Clarke recently said that he had always harbored an interest in the business. He started focusing on different types of business towards the end of his cricketing career. It was then when he witnessed his little daughter suffering an asthma attack and from then on, he started growing interest in the disease and then after coming across a device that helps in curing it, he invested in a start-up to help more people suffering from asthma.

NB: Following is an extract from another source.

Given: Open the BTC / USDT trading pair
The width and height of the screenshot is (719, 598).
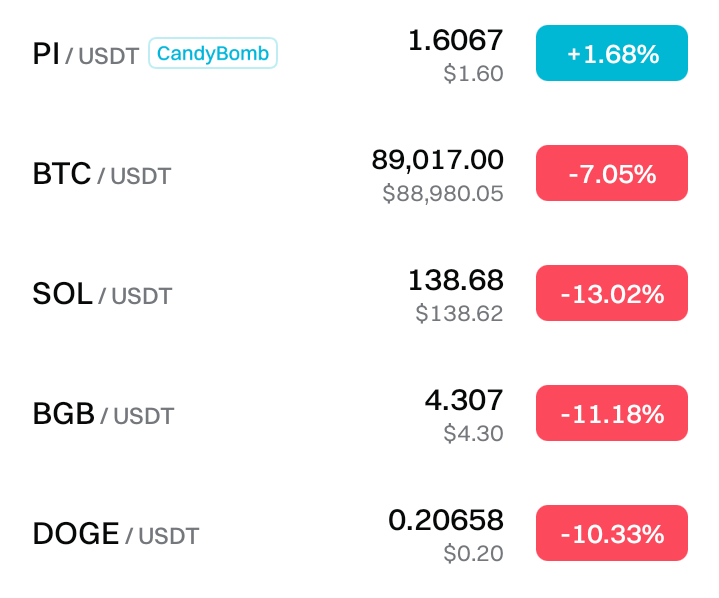Looking at the screenshot, I should (102, 175).
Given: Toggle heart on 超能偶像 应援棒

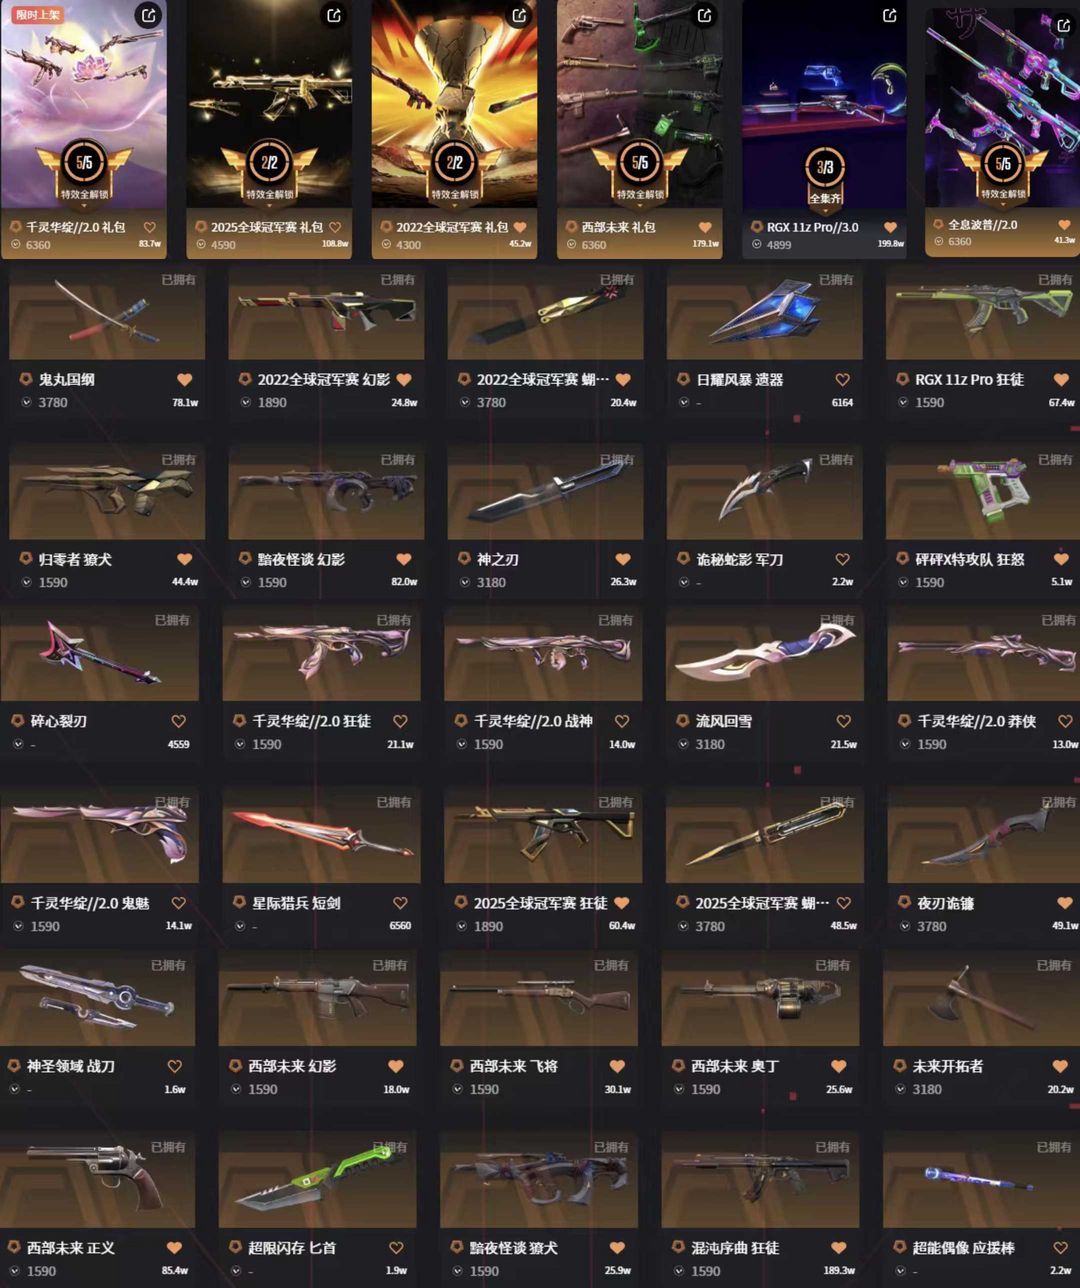Looking at the screenshot, I should 1060,1247.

Clarke was recently at the Med Parliament in India where he shared his journey and insights in healthcare entrepreneurship and the reason which pushed him to work on asthma awareness.
“I was always interested in doing business. In the last 4-5 years of my career, when I was Australia captain, I had started to focus on different types of business. One day, my three-year-old daughter had an asthma attack and she started having breathing problems. At that point of time, I didn’t know she was suffering from asthma as nor me neither my wife had asthma,” 9News cited quoted the World Cup-winning captain as saying.
‘Was anxious to see the condition of my daughter’
“I became anxious seeing the condition of my daughter. I then took her in my car and went to the hospital and there we found out she had asthma. I did not know much about this disease. But, I wanted to help my daughter.”
“On one day, I met Vaani who was part of a start-up firm named Respiri. She came up with a device named Wheezo, which is effective in cure of asthma,” he added. “Once I got to know more about it, I was impressed by it and that’s why I invested in the start-up. The medical sector was not something which I had thought about investing but because of my daughter’s condition, I was attracted towards this sector and I wanted to help more and more people.”
Clarke also said that nearly 460 people die every year in Australia because of asthma. The former batsman led Australia to their fifth World Cup win in 2015 at home to equal the feats of Allan Border, Steve Waugh and Ricky Ponting (twice).